PIKOHANA recognises the importance of the establishment and practise of policies and procedures which promote good corporate governance. We intend that all of our business activities be conducted in such a manner aligned with good corporate governance as an integral part of all that we do.

  1.  PIKOHANA commits that all of its operations and business will be conducted in a framework which provides clear and transparent accountability. The Company provides assurance to all stakeholders of the proper and controlled execution of the business.
  2. PIKOHANA, by this policy, requires that all of its employees, regardless of position and status, shall conduct all aspects of the business with honesty, trust and integrity, openness, performance orientation, responsibility and accountability, mutual respect, and commitment to the organization.
  3. PIKOHANA will, on an ongoing basis, develop a model of governance that aligns the values of the corporate participants, and then evaluate this model periodically for its efficacy. In particular, senior executives should conduct themselves honestly and ethically, especially concerning actual or apparent conflicts of interest, and disclosure in financial reports.
  4. A major integral element of the commitment to good corporate governance is the establishment and implementation of the PIKOHANA Quality Management System (QMS), of which this document forms a part.  Application of the QMS to all aspects of the company’s business is a mandatory requirement and the company, through internal auditing, and through monitoring by designated personnel, shall ensure adherence to the requirements of the QMS.
  5. On behalf of the shareholders, overall control of the company and its ongoing activities is vested in the Board of Directors.  Directors’ responsibilities include monitoring and endorsing the organisation’s strategy, developing directional policy, appointing, supervising and remunerating senior executives, and to ensure accountability of the organisation to its owners and to the authorities.
  6. Full authority for the day to day running of the company is vested in the Managing Director who has full responsibility for the company’s operations and business activities.  He is in turn supported by the other executives within the company structure which is set out in the corporate organisation chart.
  7. The Managing Director in turn delegates certain of his powers and authorities to various levels of executives within the company.  Details of such delegation are maintained within the Quality Management System. Such delegation shall only be in accordance with the established conditions in the QMS.
  8. The Managing Director shall reserve to himself certain powers and authorities which shall not be subject to delegation.  These shall include the following items:

These shall include the following items:

  • The acquisition or disposal of any company asset.
  • The acquisition or disposal of any shares or financial participation in another company or third-party entity.
  • The entering into any joint venture or any commercial arrangement where PIKOHANA accepts any liability other than its own and its own subcontractor’s performance.
  • The entering into any commercial arrangement where the PIKOHANA’s contracted liabilities would exceed the total value of the contract.

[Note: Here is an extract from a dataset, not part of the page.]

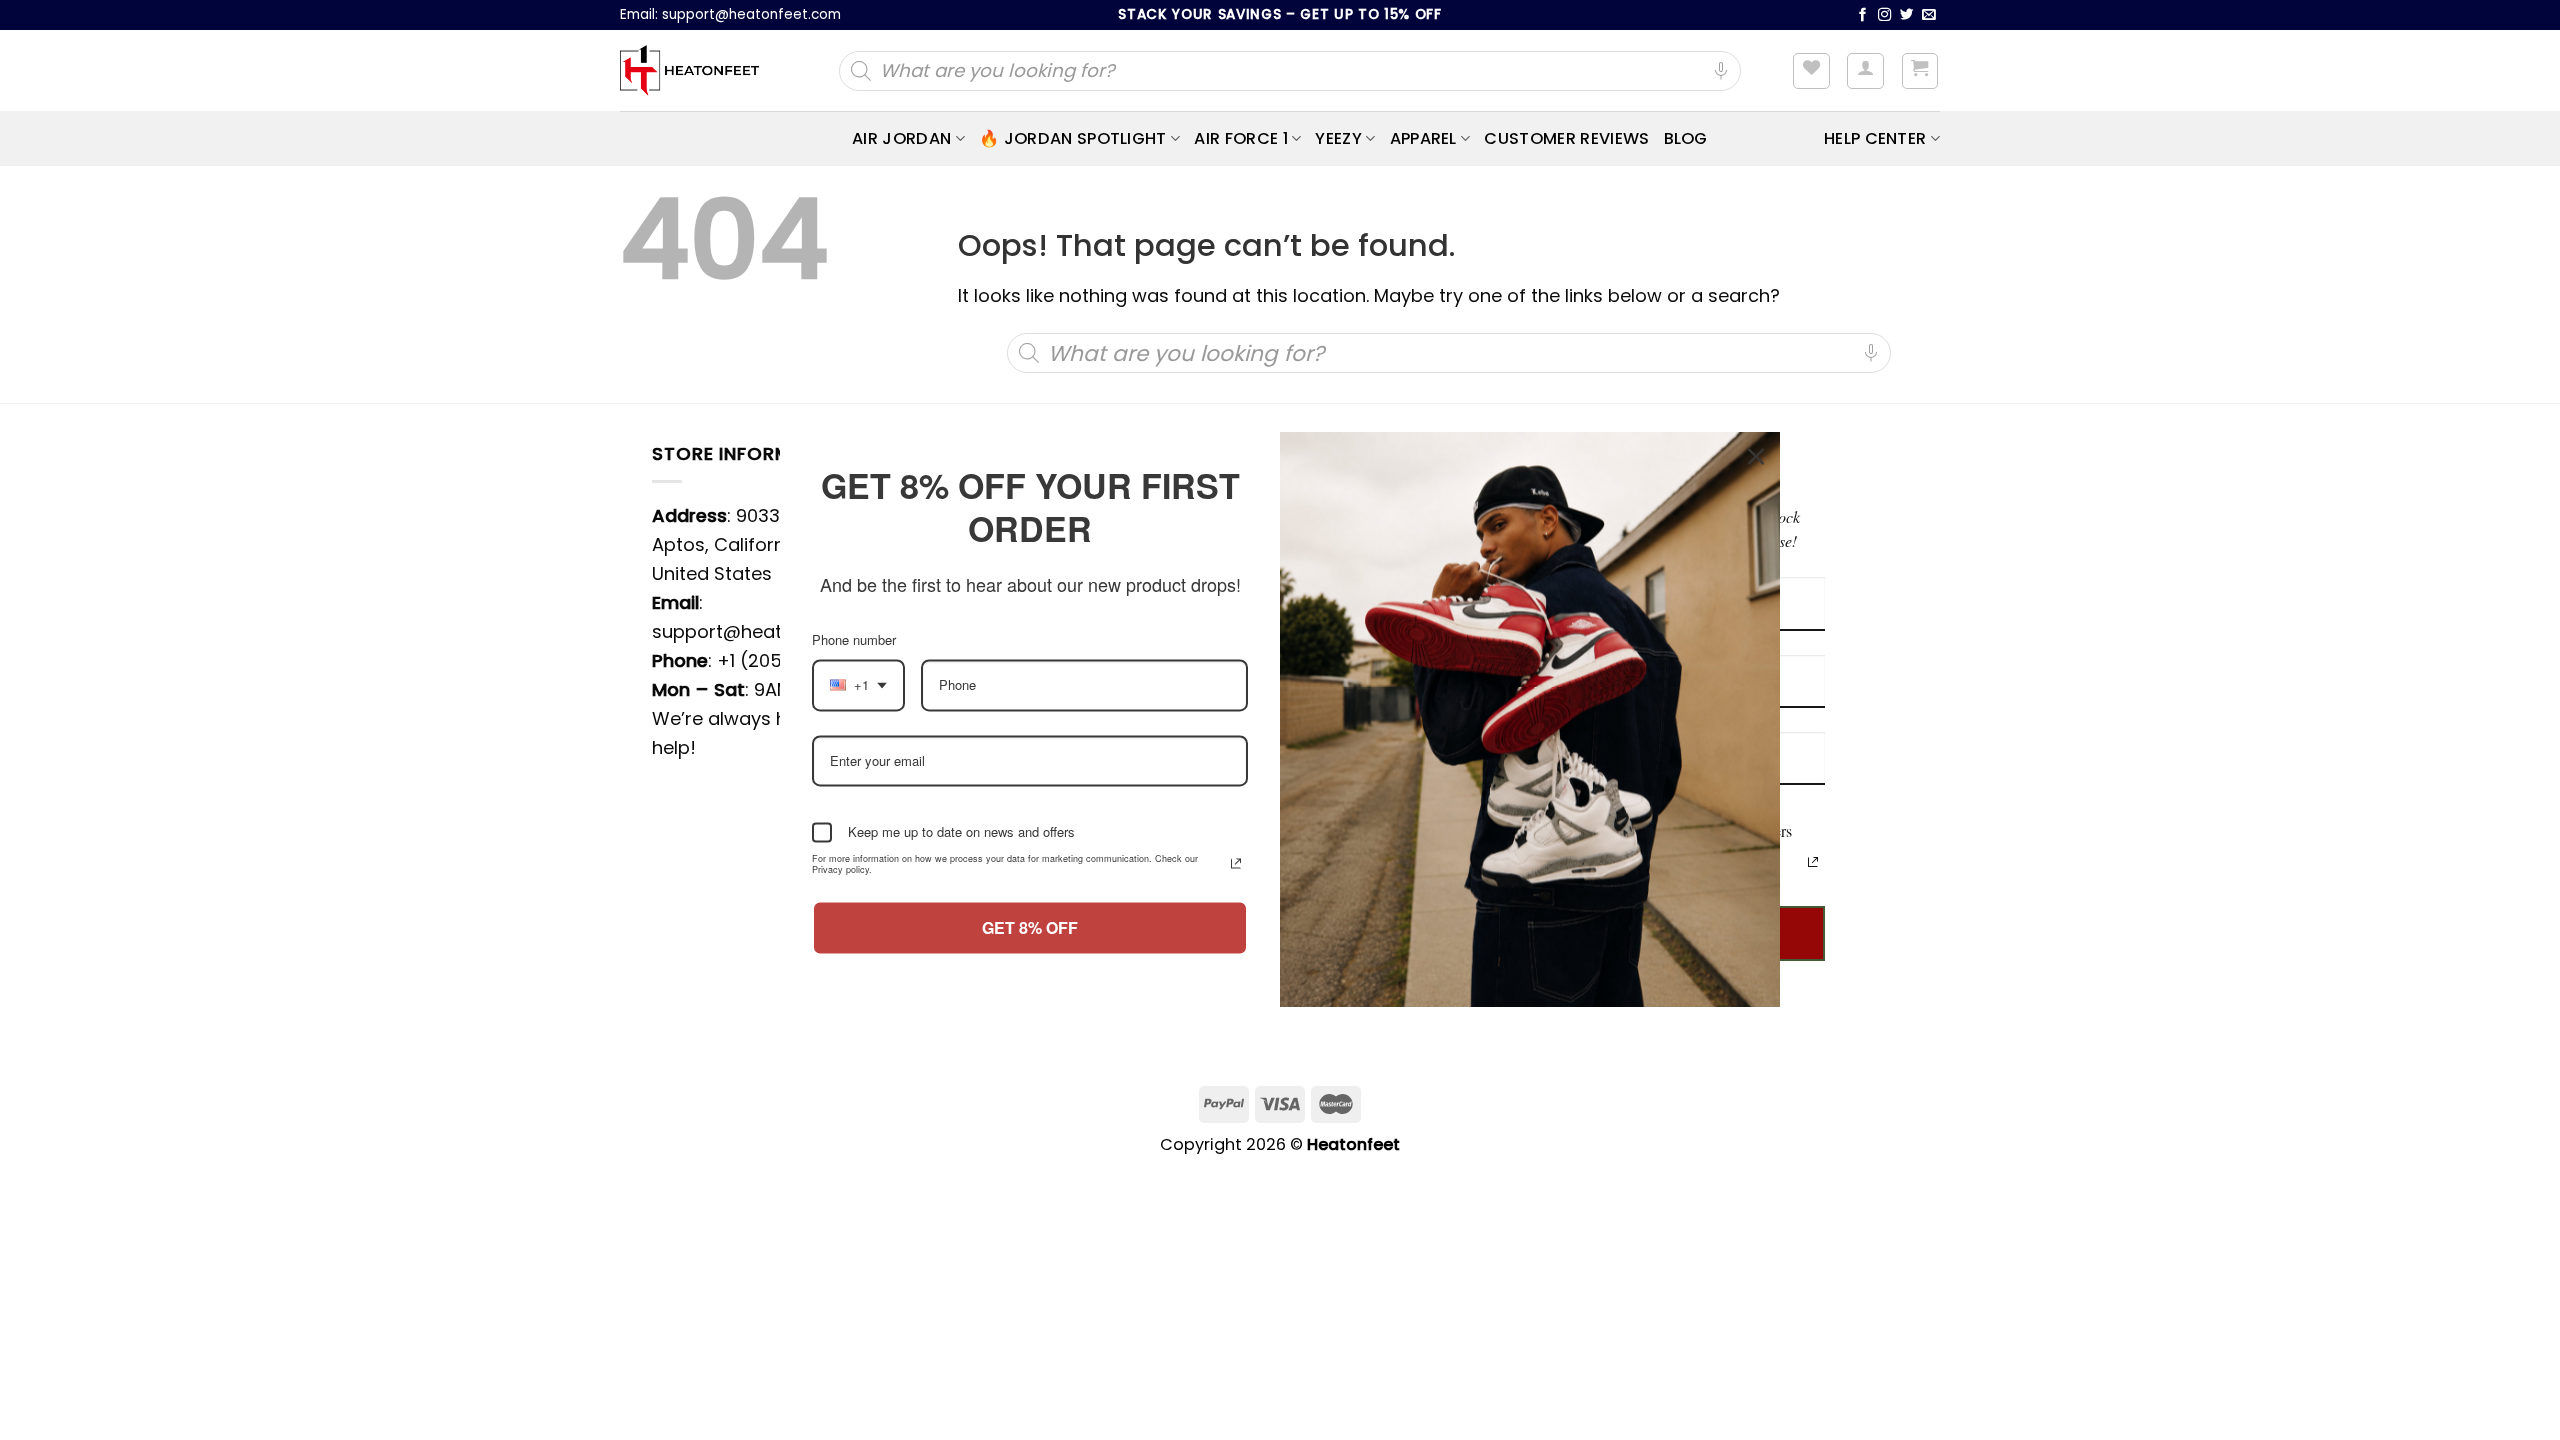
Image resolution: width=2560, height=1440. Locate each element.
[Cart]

  1. Violations of the Corporate Governance Policy may result in civil and regulatory penalties against PIKOHANA and individual employees. This could negatively impact PIKOHANA’s ability to conduct business in particular jurisdictions.
  2. Failure to comply with this Policy may also result in disciplinary action, including termination of employment. Any investigation and disciplinary actions shall be in accordance with the Personnel Policy on Disciplinary Actions.


  1. This policy is reviewed every 12 months in compliance with the Quality Management Policy.
  2. Associated procedures and guidelines are also reviewed with the policy.